Popular media FOMO: a self-callout

Or, why I watched The Witcher and read a Sarah J. Maas series against my better judgment.

(A heads-up: I might complain about your faves! If it's going to bother you, please don't read. Otherwise, remember this is a SELF-callout—I won't judge others' media consumption here.)

FOMO, or fear of missing out, comes up a lot in the book community. Whether it's author blues about being unable to attend a convention or readers anxious to stay abreast of upcoming releases in their favorite series, it's never fun to be outside a conversation—particularly when that "conversation" may engulf social media for days or weeks. Humans are social creatures (yes, even us introverts, as we're learning the hard way during coronavirus-induced isolation), and it's natural to want to join in when we see people excited about something.

FOMO can also be painful. It's the feeling of not understanding a pop culture reference that has everyone else giggling; hearing "you had to be there"; wondering if others are having fun without you. This envy is human nature too, but it's something we can contain if we name it and replace it with constructive emotions. I'm terrible at this, but maybe by acknowledging it, I can shut that shit down.

Because—and maybe I'm being unnecessarily deep—I think capitalism and consumer culture feed on FOMO. It's why companies release shiny new tech and charge obscene amounts for it, knowing people will pay to have the latest gadget. It's why we as a society haven't thrown a collective fit over planned obsolescence as a concept.

In publishing, FOMO-profiteering takes the form of authors needing to churn out three to five books a year to stay relevant while readers struggle to prioritize which new releases they want to focus on, knowing they'll never get to everything they want to read. Too often, the attention goes to the people who shout the loudest—although "people" here tends to mean "publishers," since they're behind promoting books—and that leads to everything from a tiny subset of books getting huge amounts of press to fiascos like American Dirt. (American Dirt is a symptom of many underlying problems in publishing, but in this case, I'm talking about how promos by celebrities, some of whom hadn't even read it, inflated sales.)
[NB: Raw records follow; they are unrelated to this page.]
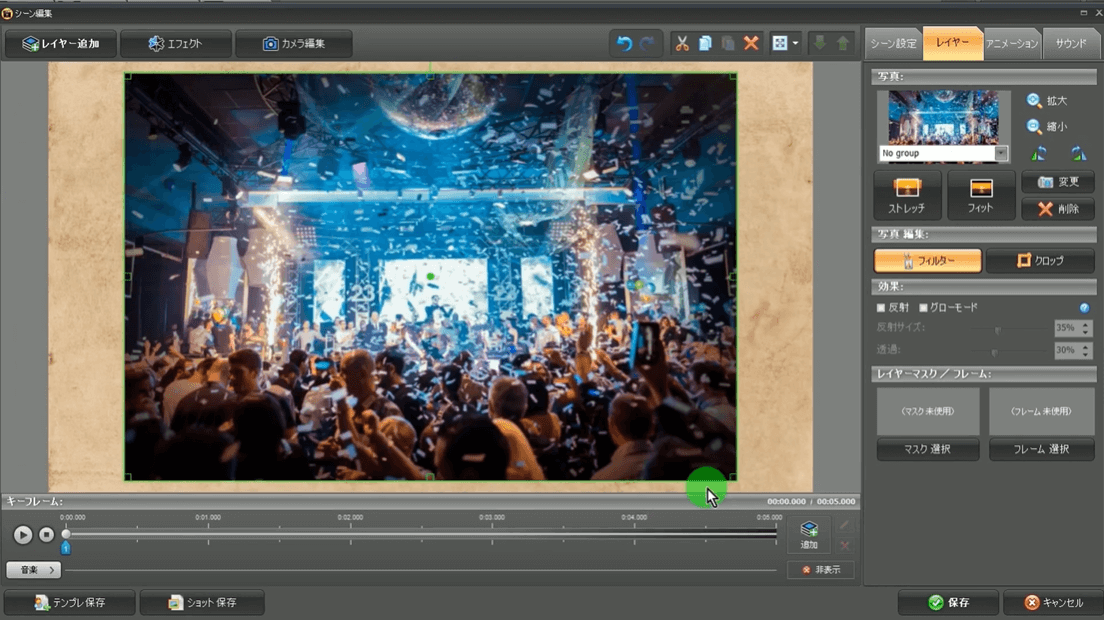This screenshot has width=1104, height=620.
Task: Click the 保存 save button
Action: [x=948, y=603]
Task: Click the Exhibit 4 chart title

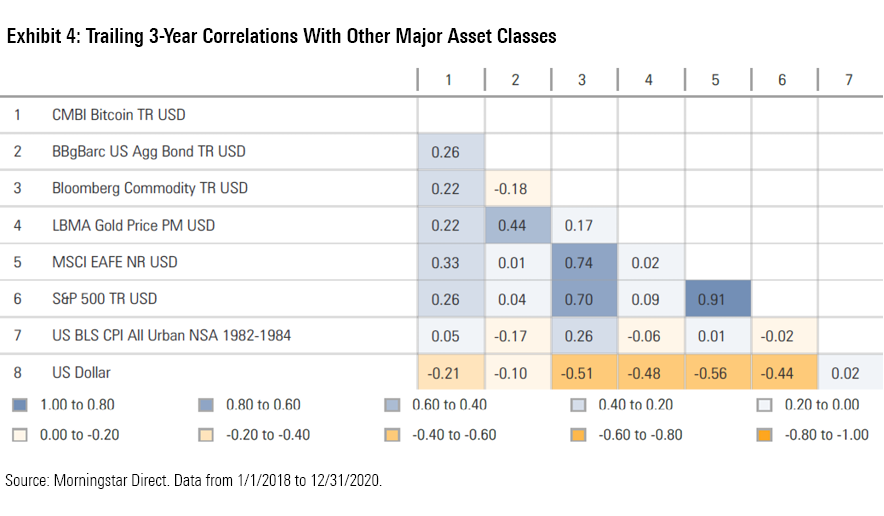Action: pyautogui.click(x=281, y=37)
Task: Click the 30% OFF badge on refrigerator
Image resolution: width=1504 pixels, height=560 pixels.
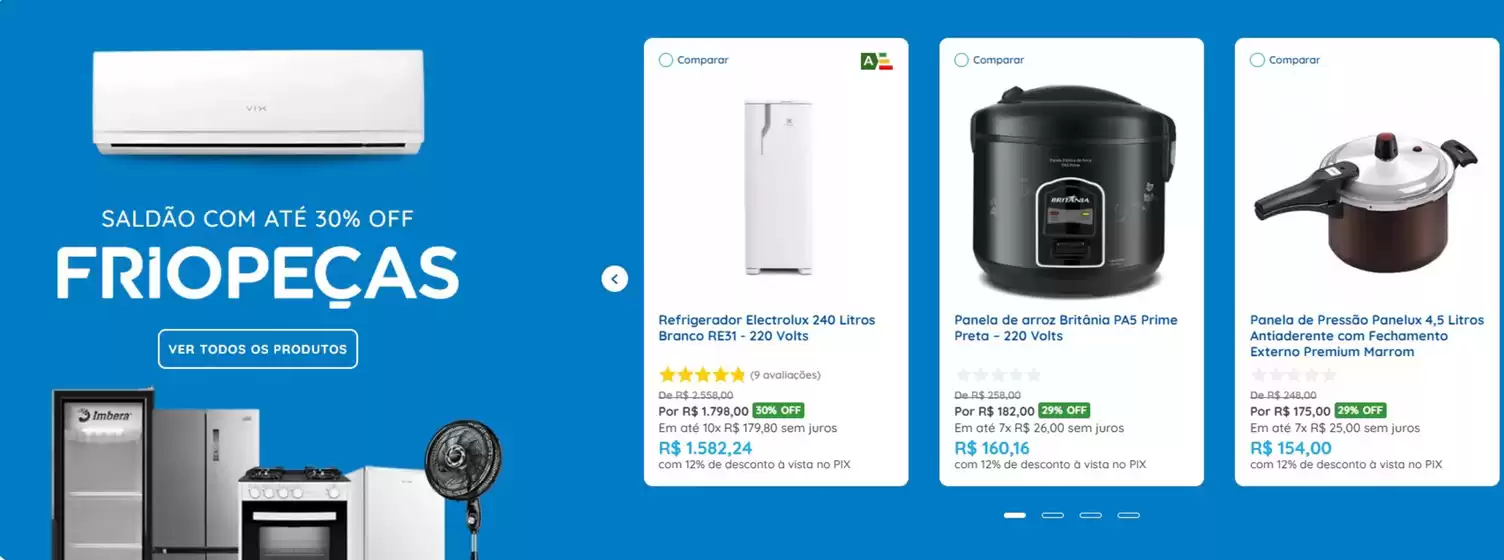Action: pos(778,411)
I may have gone too wide with what was meant to be a critique of my own consumption habits. Let's circle back. I have a terrible time reining in my popular media FOMO. I watched The Witcher even knowing I'd avoided the books because of misogynist tropes and even though I'm not over starring actor Henry Cavill's cavalier treatment of the #'MeToo movement. Maybe that's blown over now, or maybe his apology was enough to satisfy most people. No one seemed to be talking about it, just swooning over Cavill's physique and discussing the wig he wore for the role. I also read three books (are there more than three now?) of Sarah J. Maas's popular YA series A Court of Thorns and Roses, despite being fed up with the writing style and lack of diversity after the first book.

Both The Witcher and ACOTAR left me frustrated—with the creators, yes, but mostly with myself for being so keen to know what people were talking about that I wasted hours on media that added no value to my life. And this while I have a TBR list of books about and by queer people and people of color that I absolutely can't wait to read! I made a similar mistake when I was new to the book blogging community, trying to catch up on lots of popular backlist reads that weren't particularly appealing to me (I still haven't finished Six of Crows or the Darker Shade of Magic series and it's probably going to stay that way). It was stressful and ultimately pointless.

This, then, is a long-winded reminder to myself. Self: DO NOT READ THE THING. Do not watch the thing or listen to the thing or waste brainspace on the thing, even if it's all over Twitter, even if Barnes & Noble or Netflix has a landing page that flings it in your face.

Keeping this in mind is already working in a way I didn't expect, prompting me to seek out communities where the buzz is about media that I enjoy and feel good supporting.

And thank god I learned my lesson before subjecting myself to Tiger King.